유산균 발효에 의한 인삼열매 추출물의 유효성분 변화

Changes in Effective Components of the Fermented Ginseng Berry Extract Using Lactic Acid Bacteria

In this study, lactic acid bacteria showing high specific β-glucosidase activity were isolated from kimchi to convert the high molecular weight ginsenosides into low molecular weight ginsenosides in ginseng berry. Among the 120 strains of lactic acid bacteria isolated from kimchi, 42 strains of lactic acid bacteria showing β-glucosidase activity were isolated using the esculin agar method. And as a result of measuring the β-glucosidase activity of the intracellular enzyme fraction, the lactic acid bacterium OG-05 showing high β-glucosidase activity(198.60±20.87 AU/mL) and specific β -glucosidase activity(21.52±2.37 AU/Log CFU) was selected.

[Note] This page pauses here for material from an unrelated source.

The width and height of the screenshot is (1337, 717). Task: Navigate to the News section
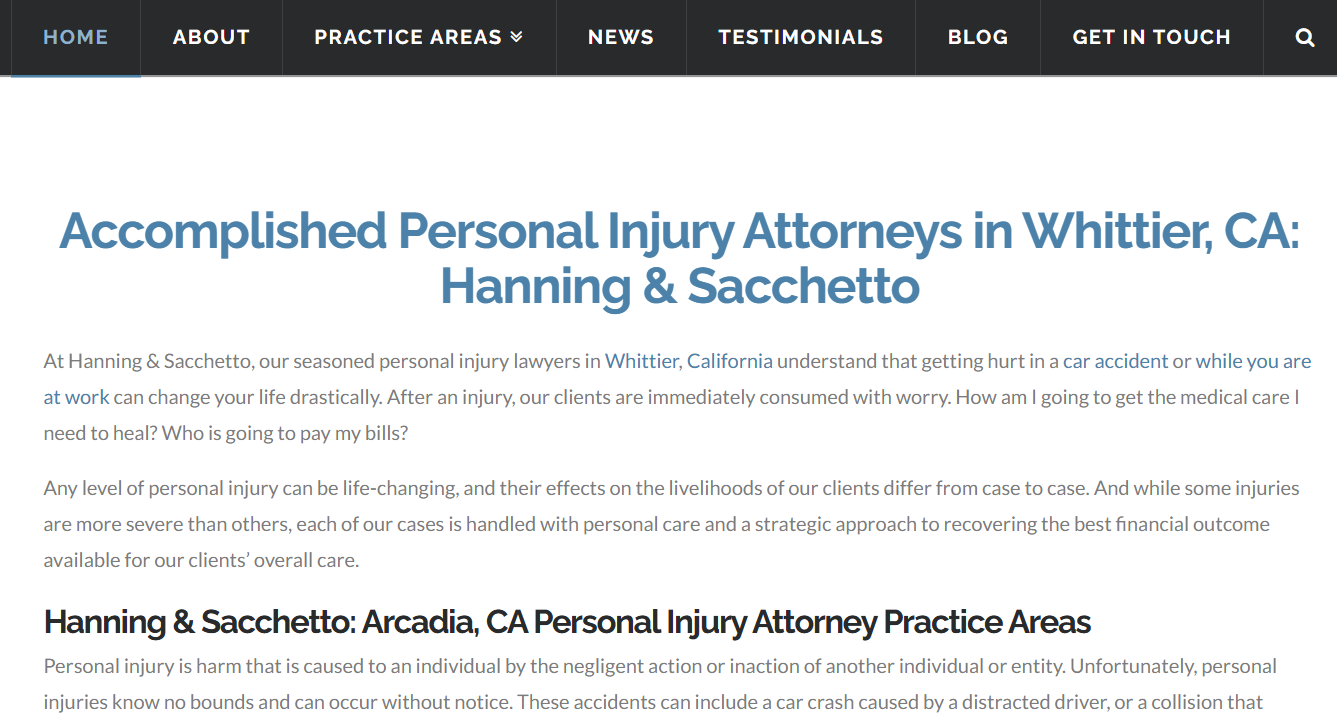click(x=620, y=37)
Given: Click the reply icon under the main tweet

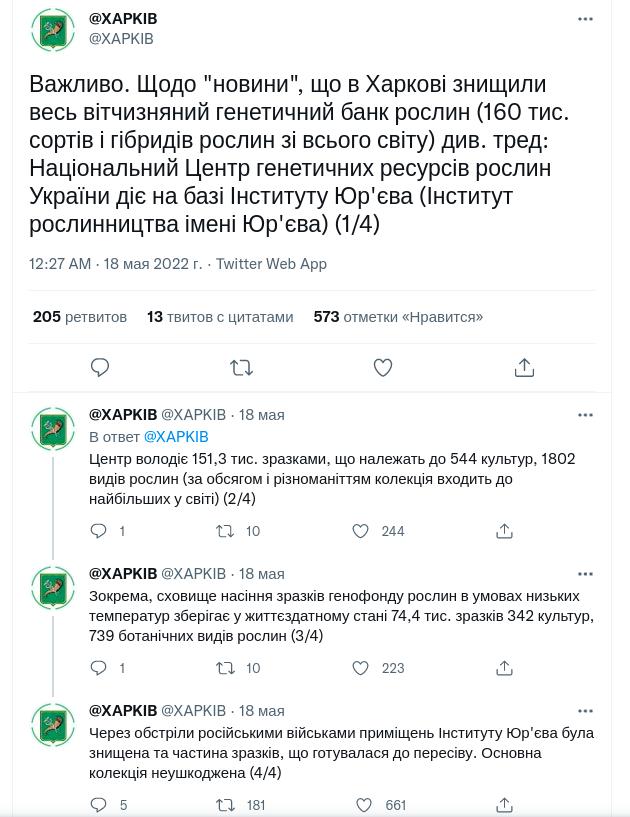Looking at the screenshot, I should (x=100, y=368).
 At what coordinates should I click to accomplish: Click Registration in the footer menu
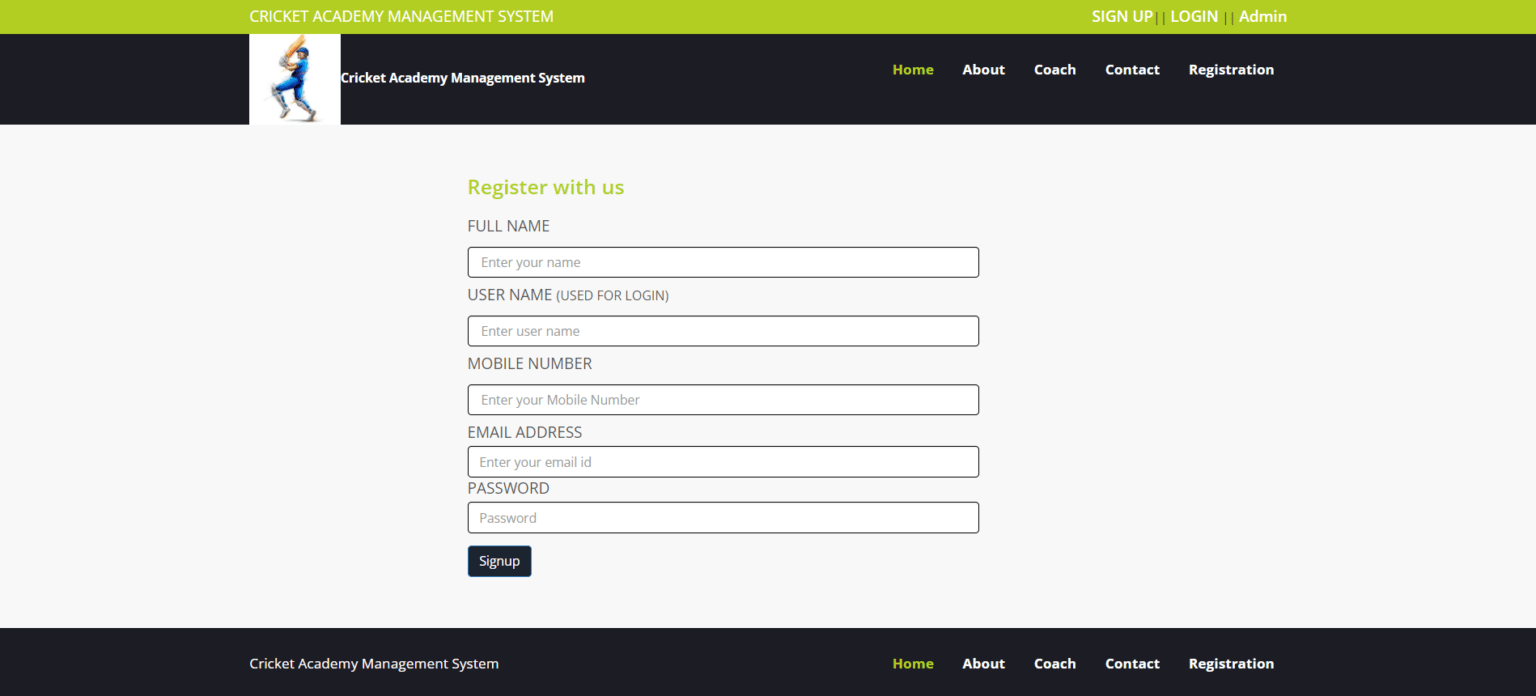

The selected lactic acid bacterium OG-05 was identified as Lactiplantibacillus plantarum by bacterial identification based on 16S rRNA sequencing analysis and was named Lactiplantibacillus plantarum OG-05. When ginseng berry extract was fermented using Lactiplantibacillus plantarum OG-05, the ginsenosides Re, Rg1 and Rb1 which are abundant in ginseng berry extract were not detected. The contents of Rc, Rf and F1 decreased, while the contents of Rg2 and Rd increased. In addition, F2, Rg3, CK, and Rh2, which did not exist before fermentation, were produced at significant levels. These results indicate that the fermentation of ginseng berry extract using Lactiplantibacillus plantarum OG-05 could influence the ginsenoside composition.